A casa mia, spesso mancava il cibo. Mia madre faceva di tutto per far quadrare i conti, ma a volte i soldi non bastavano nemmeno per comprare una michetta. Così, quasi ogni giorno andavo a scuola a stomaco vuoto, con lo zaino vuoto.
Durante la ricreazione, tiravo fuori il mio quaderno di matematica e mi mettevo a studiare. Facevo finta di essere tutto preso dallo studio, per far credere agli altri che ero uno diligente, e non che avevo fame.
Un giorno, il nuovo professore si avvicinò e mi chiese:
Perché non mangi mai niente durante la ricreazione?
Io, agitato, risposi in fretta:
Voglio diventare il miglior allievo, professore. Preferisco usare il tempo per studiare.
Mi guardò fisso e disse solo:
Capisco
Se ne andò, e io pensai che ci avesse creduto. Così continuai la mia sceneggiata col quaderno, mentre il mio stomaco brontolava vedendo i miei compagni che mangiavano.
Dopo un po, il professore tornò con un sacchetto della mensa. Lo posò sul mio banco e commentò con aria indifferente:
Ho preso troppa roba e non riuscirò a finirla. Tieni, fai un favore a me.

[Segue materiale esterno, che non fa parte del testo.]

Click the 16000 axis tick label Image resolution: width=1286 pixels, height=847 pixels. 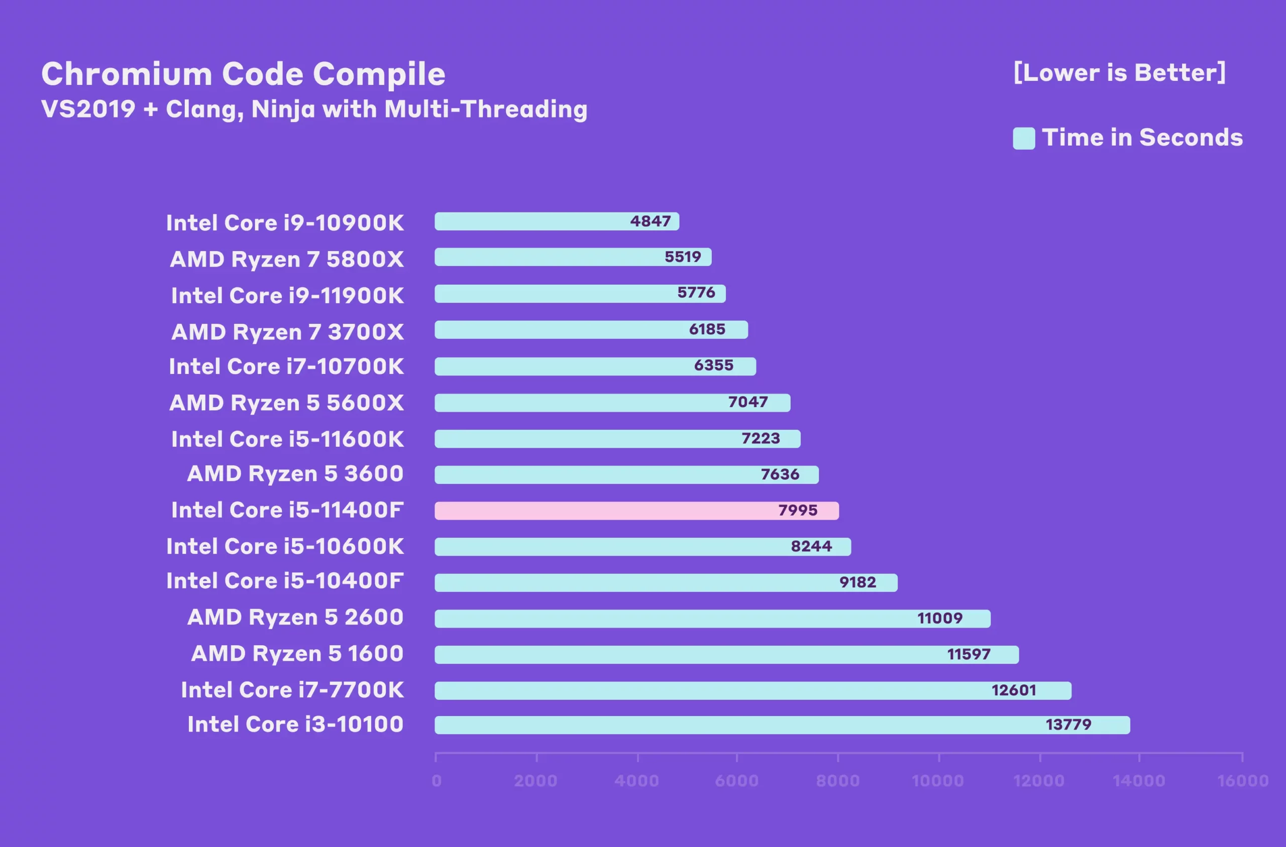pyautogui.click(x=1242, y=781)
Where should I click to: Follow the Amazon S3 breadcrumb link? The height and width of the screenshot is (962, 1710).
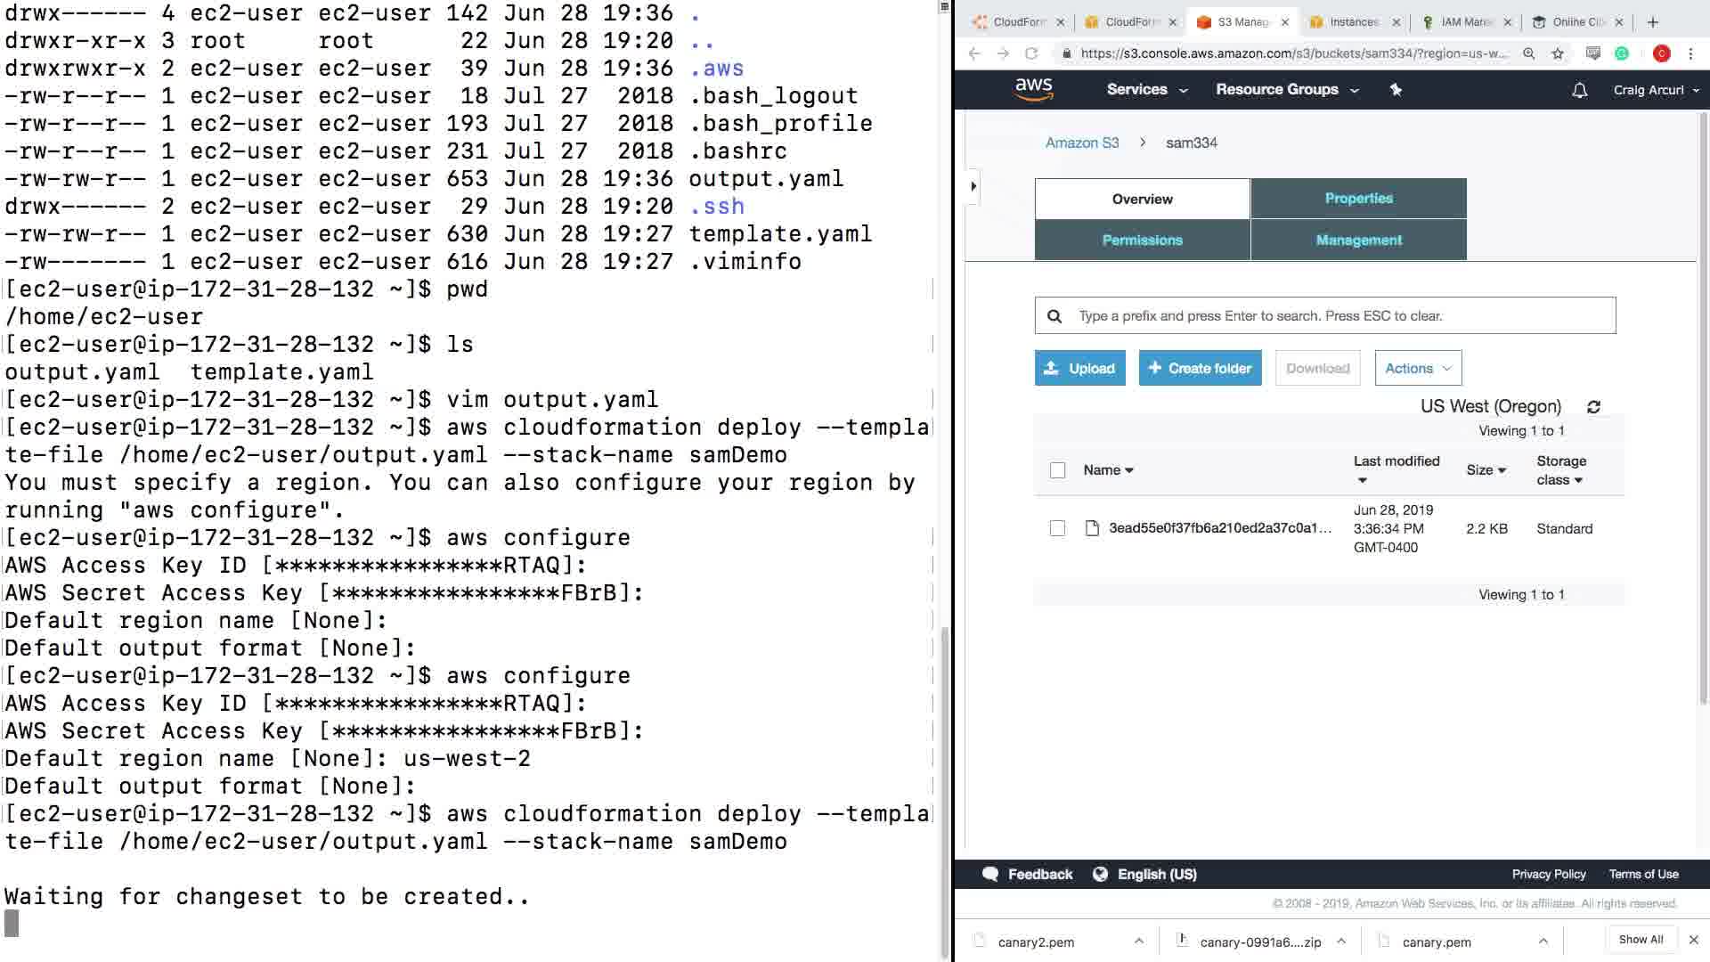click(x=1081, y=143)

Dentro c’era un panino all’avena, un succo di frutta e persino una mela. Una vera merenda.
Annuii in silenzio. Appena si allontanò, chiusi il quaderno e divorai tutto con voracità, come se non avessi mangiato da giorni.
Non glielho mai detto. Non gli ho mai confessato che quel panino fu tutto il mio pasto di quel giorno. Né gli raccontai che avevo mentito solo per vergogna.

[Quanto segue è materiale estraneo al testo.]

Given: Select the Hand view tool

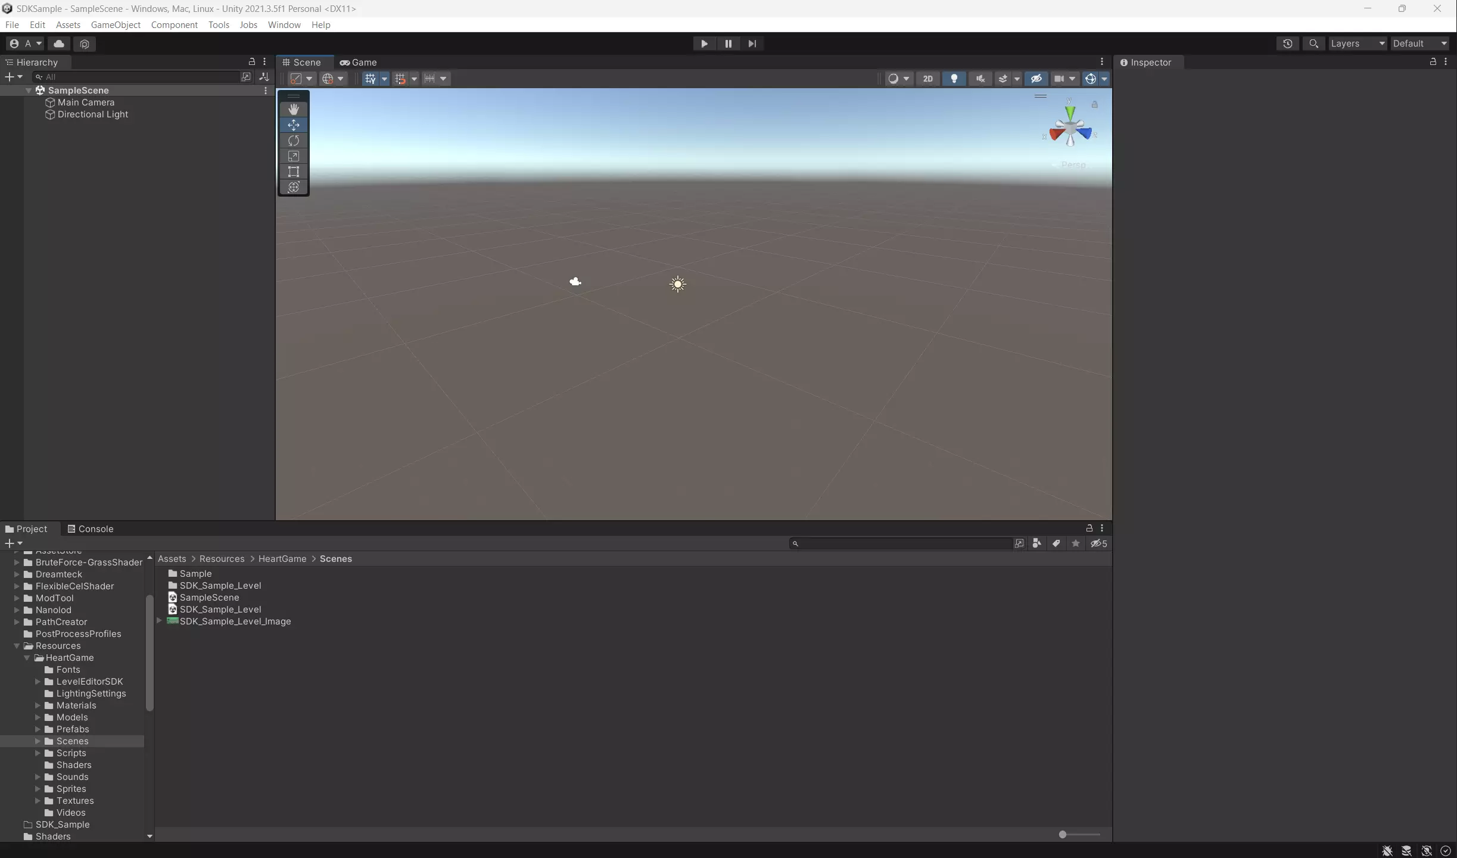Looking at the screenshot, I should coord(293,110).
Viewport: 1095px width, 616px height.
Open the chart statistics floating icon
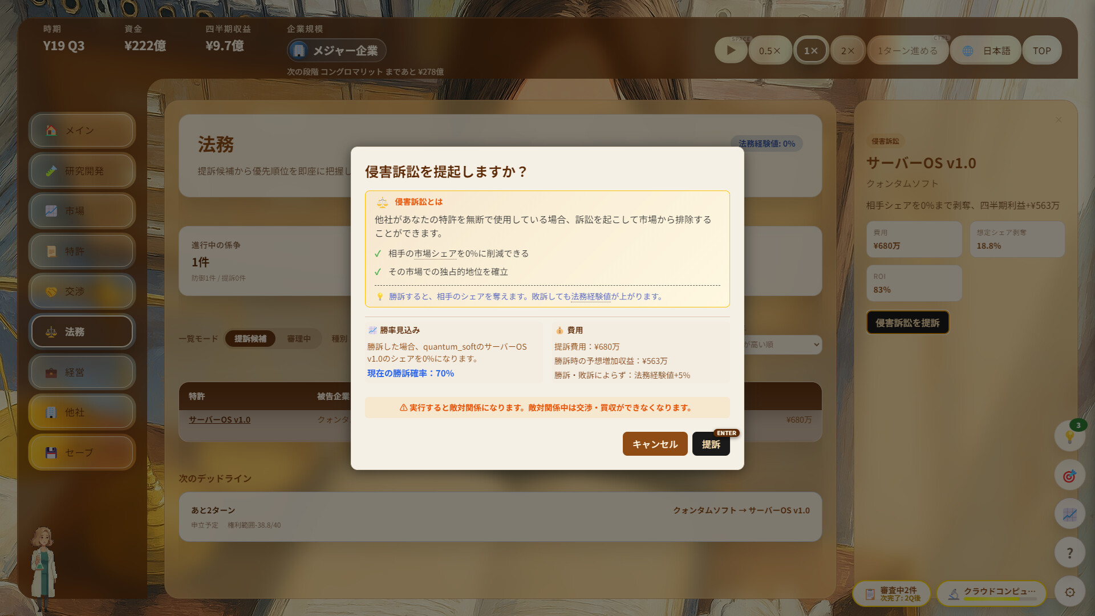[x=1070, y=514]

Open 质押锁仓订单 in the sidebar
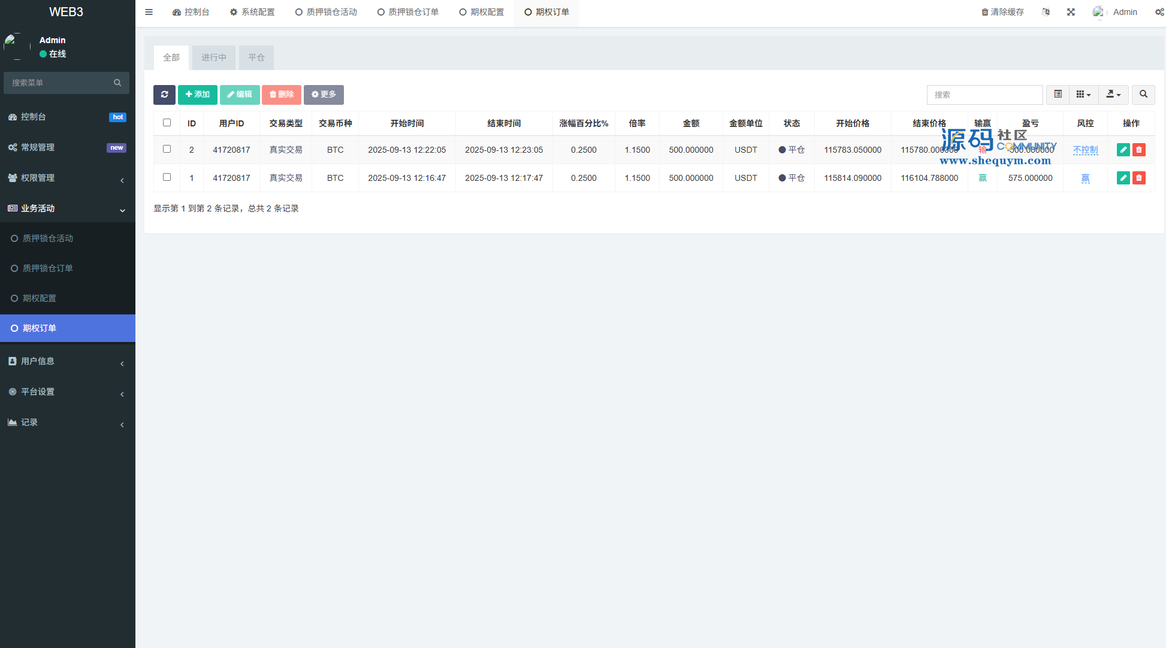48,268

Oggi, dopo tanti anni, quel gesto lo ricordo ancora. Non per il panino o il succo, ma perché qualcuno aveva notato il mio bisogno senza farmi sentire inferiore. Mi aveva aiutato senza fare domande, senza mettermi in imbarazzo, senza aspettarsi nulla in cambio. Mi aveva aiutato con rispetto.
Da quel momento lho guardato con occhi diversi. Perché ho capito che ci sono persone che non hanno bisogno di tante parole per fare qualcosa di grande.